В наше время неопределенности, водородной бомбы, сумасшедшего темпа жизни, постоянного круговорота людей на улицах даже маленький личный подарок становится значимым событием. Такие подарки дарит пациент: помощь, воодушевление, ободрение, которые он дает другим собратьям по несчастью; такие подарки делаем и мы – в виде заботы, времени, что уделяем больному, стремления поделиться с другими тем, чему научил нас пациент, доживающий последние дни.
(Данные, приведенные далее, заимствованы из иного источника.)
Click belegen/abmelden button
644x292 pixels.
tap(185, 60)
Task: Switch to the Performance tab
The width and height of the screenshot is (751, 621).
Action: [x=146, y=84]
Возможно, последней в списке причин благодарной реакции пациентов является потребность умирающего человека оставить по себе какую-то память, сделать маленький подарок продолжающим жить, возможно – даже создать иллюзию бессмертия. Мы признательны пациентам, которые делятся с нами мыслями о запретной теме. Мы говорим о том, что их задача – учить нас, помогать людям, которые завтра окажутся на их месте. Мы даем человеку надежду на то, что после смерти частица его останется в этом мире. И наш семинар обессмертит их предложения, грезы, мысли. Все это еще будет обсуждаться и обсуждаться.
Умирающий человек продолжает взаимодействовать с миром. Он пытается разорвать узы личностных отношений в преддверии прекращения последних связей с действительностью. Тем не менее больной не в состоянии сделать это без помощи другого человека.
Смерть – тема, которой в обществе стараются избегать. Мы же говорим о ней откровенно, просто, предоставляя возможности для самых разнообразных дискуссий. Мы допускаем полное отрицание, когда это необходимо; подробно обсуждаем тревоги и страхи пациента, если он сам к этому склонен. Похоже, многим из пациентов импонирует стиль разговора, при котором мы свободно используем такие понятия как «смерть» и «умирание».
Показательно, что каждый из пациентов, вне зависимости от того, рассказали ему о серьезности заболевания или нет, прекрасно все осознает. Это, если кратко, один из уроков, что преподали нам наши подопечные. Они не всегда делятся своим знанием с врачом или с ближайшими родственниками. Мысли о болезни причиняют боль, поэтому любые прямые или косвенные сигналы о том, что на такие темы говорить не следует, обычно находят у пациента понимание; более того, в какой-то период пациент радостно соглашается с подобными фигурами умолчания. Это основная причина ухода от неприятного разговора. Однако наступает день, когда каждый из больных испытывает желание рассказать о своих переживаниях, снять маску и повернуться лицом к реальности. Им хочется обсудить жизненно важные вопросы, пока еще есть время. Они испытывают облегчение при разрушении своих защитных построений, благодарность за наше стремление пообщаться с ними о смерти, стоящей у порога, о делах, что остались нерешенными. Пациент желает поговорить с понимающим человеком о своих чувствах, особенно о гневе, негодовании, зависти, вине, ощущении изоляции. Они не скрывают, что используют отрицание, когда от них этого ждет врач или семья, ведь пациент зависит от своего окружения, испытывает потребность в сохранении хороших отношений.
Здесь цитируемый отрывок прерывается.